- Problem to solve: Leave out every picture, then transcribe the rest of the listing exactly.

- Dataset content:
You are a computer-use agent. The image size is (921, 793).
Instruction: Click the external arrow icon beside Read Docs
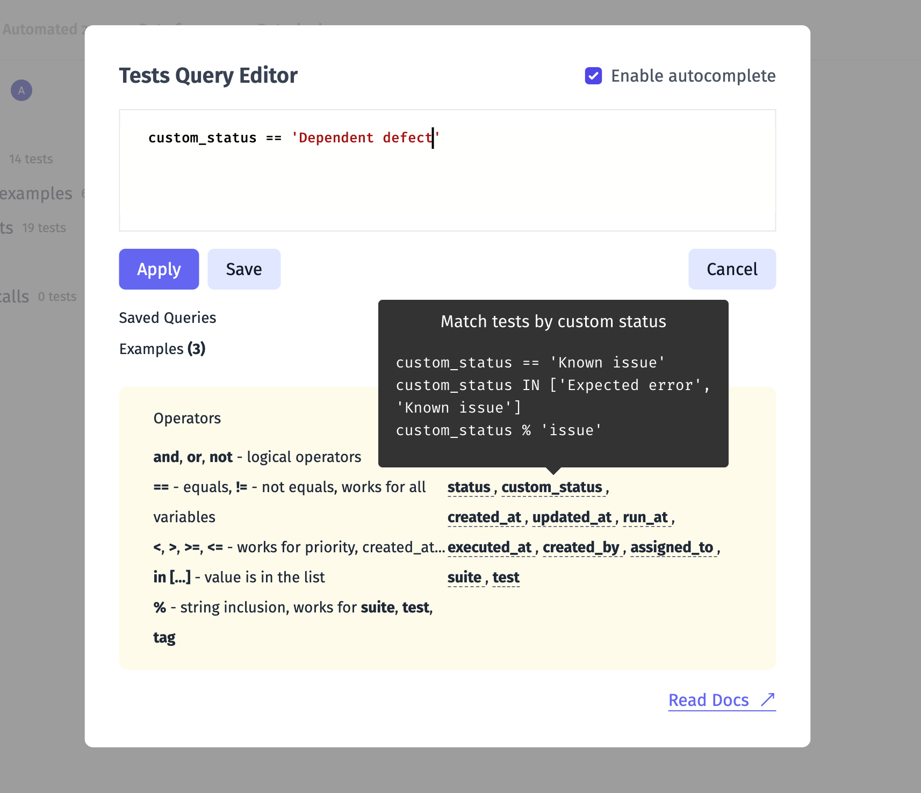tap(768, 700)
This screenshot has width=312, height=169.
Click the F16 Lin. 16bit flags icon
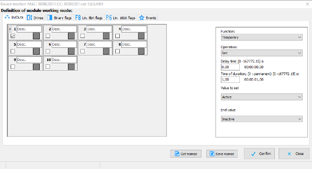click(109, 17)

- Answer space:
You are a computer-use agent. The image size is (921, 793).
Instruction: Click the external arrow icon beside Read Docs
tap(768, 700)
This screenshot has width=312, height=169.
Click the F16 Lin. 16bit flags icon
click(109, 17)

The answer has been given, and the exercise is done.